If the underlying ADO.Net provider supports SQL batching you can use the DataAdapter. If you are using SQL server you can use the SqlBulkCopy. SqlBulkCopy has speed advantages as long as you can directly insert data into the database but only works with SQL server. If you need to use custom inserts, stored procs, or other data providers you will need to use the DataAdapter. The .Update method on the DataAdapter does run in a batch mode by default that ships many records to the database at a time is does the inserts on the server instead of looping the records one at a time on the client.

Keep in-mind that some providers do not support batch modes as all.

Also for loading data you might also look into SQL Server Intergration Services (SSIS)

Edit:

anishmarokey also makes a very good point. For processing 100 records it doesn't really matter how you do the inserts. Even with looping the records and doing custom SQL INSERTs will run reasonably fast.

Matthew Whited
+1 for good explanation :)
anishmarokey
+1  A: 

I think sqlbulkcopy is not needed. sqlbulkcopy is to insert bulk(millions) data .

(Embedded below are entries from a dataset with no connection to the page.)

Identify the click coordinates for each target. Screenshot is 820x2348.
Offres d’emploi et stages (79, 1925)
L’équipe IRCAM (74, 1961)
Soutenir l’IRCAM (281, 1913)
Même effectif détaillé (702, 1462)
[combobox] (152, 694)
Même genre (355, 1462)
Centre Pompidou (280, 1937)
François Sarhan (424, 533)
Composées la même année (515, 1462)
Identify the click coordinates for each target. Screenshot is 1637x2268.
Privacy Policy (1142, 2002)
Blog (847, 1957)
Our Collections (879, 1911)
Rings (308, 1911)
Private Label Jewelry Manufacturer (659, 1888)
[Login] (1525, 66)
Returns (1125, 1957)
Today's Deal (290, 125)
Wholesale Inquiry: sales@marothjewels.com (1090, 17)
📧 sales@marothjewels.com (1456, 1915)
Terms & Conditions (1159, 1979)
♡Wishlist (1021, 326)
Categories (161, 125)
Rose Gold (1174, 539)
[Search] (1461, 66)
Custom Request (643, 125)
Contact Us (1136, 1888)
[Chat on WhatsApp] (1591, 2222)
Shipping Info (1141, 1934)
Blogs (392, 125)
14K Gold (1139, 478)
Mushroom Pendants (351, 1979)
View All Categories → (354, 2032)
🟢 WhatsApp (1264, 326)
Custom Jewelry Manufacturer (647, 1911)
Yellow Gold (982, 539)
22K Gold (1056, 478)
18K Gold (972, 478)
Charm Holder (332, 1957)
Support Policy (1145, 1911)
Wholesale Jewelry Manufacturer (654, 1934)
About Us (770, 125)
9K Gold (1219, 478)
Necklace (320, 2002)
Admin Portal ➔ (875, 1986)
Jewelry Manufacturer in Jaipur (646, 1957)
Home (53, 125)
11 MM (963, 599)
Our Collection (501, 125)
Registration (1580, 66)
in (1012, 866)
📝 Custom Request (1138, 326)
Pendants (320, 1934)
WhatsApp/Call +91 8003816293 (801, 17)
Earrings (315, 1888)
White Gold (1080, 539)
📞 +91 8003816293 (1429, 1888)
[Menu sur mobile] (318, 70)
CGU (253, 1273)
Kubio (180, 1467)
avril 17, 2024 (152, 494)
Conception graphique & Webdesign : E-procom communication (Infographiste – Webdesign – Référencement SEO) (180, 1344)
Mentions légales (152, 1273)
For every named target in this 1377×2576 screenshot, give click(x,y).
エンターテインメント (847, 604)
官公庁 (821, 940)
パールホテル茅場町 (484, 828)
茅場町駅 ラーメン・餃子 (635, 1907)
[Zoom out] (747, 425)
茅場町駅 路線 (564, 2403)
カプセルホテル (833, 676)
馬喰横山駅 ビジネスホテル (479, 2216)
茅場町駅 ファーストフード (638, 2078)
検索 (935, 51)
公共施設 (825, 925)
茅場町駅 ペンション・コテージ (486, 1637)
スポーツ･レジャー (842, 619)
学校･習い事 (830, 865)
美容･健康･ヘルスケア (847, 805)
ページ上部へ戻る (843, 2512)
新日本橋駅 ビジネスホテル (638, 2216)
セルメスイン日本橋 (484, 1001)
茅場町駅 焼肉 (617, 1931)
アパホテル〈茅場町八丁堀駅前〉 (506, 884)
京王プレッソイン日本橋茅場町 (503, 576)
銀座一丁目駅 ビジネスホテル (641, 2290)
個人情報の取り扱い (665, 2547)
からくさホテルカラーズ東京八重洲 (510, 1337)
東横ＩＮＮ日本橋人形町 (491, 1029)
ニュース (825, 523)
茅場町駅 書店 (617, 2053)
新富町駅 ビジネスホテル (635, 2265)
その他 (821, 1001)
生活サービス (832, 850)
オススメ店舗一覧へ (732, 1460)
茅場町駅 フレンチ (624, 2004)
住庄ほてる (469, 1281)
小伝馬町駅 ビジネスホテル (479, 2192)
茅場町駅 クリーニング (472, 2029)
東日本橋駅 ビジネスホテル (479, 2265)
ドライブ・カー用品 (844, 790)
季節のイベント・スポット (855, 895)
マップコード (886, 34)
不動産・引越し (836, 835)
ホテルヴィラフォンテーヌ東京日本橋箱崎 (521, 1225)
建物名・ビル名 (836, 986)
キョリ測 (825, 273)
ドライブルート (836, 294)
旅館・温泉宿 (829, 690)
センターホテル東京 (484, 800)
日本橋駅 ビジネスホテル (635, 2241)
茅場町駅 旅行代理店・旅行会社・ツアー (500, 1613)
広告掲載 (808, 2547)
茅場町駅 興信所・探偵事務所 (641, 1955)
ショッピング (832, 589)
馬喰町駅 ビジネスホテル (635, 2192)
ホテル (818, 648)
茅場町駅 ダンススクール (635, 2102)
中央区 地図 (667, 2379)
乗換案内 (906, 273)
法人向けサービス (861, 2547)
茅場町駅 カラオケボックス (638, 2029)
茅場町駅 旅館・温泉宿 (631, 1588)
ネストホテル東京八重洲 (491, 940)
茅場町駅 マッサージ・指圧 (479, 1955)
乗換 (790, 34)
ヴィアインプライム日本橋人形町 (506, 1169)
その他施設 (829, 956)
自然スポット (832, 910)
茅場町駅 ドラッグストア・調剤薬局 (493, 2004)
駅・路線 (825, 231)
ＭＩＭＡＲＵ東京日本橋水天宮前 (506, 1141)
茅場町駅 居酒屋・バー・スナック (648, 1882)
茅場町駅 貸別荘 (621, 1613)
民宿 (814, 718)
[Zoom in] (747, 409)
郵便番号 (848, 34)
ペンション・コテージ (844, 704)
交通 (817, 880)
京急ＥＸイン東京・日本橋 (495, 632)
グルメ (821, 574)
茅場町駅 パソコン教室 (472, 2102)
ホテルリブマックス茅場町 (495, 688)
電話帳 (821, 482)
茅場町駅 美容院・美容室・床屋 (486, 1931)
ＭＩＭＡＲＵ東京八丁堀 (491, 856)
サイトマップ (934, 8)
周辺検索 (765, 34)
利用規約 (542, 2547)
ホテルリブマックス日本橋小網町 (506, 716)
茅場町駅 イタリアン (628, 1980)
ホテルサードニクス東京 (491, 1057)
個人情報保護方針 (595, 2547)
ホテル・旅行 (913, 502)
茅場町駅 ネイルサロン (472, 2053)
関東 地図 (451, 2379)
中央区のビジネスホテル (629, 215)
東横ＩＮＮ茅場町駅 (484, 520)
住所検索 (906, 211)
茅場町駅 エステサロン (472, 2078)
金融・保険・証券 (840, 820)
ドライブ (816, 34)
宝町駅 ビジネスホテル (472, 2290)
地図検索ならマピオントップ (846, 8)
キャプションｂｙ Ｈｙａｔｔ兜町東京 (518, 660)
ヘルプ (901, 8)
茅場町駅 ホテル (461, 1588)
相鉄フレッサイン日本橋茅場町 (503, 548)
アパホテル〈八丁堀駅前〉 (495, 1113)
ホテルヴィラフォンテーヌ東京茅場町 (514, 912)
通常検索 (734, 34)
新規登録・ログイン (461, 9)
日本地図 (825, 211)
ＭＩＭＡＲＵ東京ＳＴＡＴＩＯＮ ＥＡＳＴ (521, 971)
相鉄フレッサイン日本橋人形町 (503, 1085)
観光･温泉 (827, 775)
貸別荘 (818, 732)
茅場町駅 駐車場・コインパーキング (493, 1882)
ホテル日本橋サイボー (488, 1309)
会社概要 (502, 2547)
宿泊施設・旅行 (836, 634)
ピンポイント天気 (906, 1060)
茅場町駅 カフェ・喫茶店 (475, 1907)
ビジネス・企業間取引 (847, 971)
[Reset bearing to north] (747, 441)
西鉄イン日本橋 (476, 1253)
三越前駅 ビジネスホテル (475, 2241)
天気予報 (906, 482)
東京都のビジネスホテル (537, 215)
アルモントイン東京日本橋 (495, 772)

Note : sqlbulkcopy - The .NET Framework and .NET Compact Framework do not support all versions of every platform

anishmarokey
A: 

I'll assume two things: that you are working with SQL Server and that you are Inserting your records from an external file. Here is a sample of the T-SQL code you need - it is quite simple (enter it right in a SQL prompt window in Mgmnt Studio):

BULK INSERT TableName
        FROM 'C:\SomeDirectory\SomeFile.txt'
            WITH
    (
                FIELDTERMINATOR = ',',
                ROWTERMINATOR = '\n'
    )
GO

Whether 100 records or 1 million, this is easy enough that there is no reason not to use Bulk Insert when you want to import from a CSV file. If the CSV doesn't match your table structure, then (what I do is) create a temporary table, do the import and then use an INSERT (as shown below) to copy from the temporary table to your target table, selecting just the fields or order that you need.

Just in case - if you are inserting 100 more records from another table or query, the syntax is:

Insert Into [dbName].[dbo].[TableName]
  Select Field1, Field2...FieldN From OtherTableName Where {Some conditions}

If your insert will include an Identity field it is:

Set IDENTITY_INSERT TableName ON
GO

Insert Into [dbName].[dbo].[TableName] (Field1, Field2...FieldN)
  Select Field1, Field2...FieldN From OtherTableName Where {Some conditions}
GO

Set IDENTITY_INSERT TableName OFF
GO

Note that you have to explicitly include the field list on the insert if you have an identity field where you do not have to do this otherwise.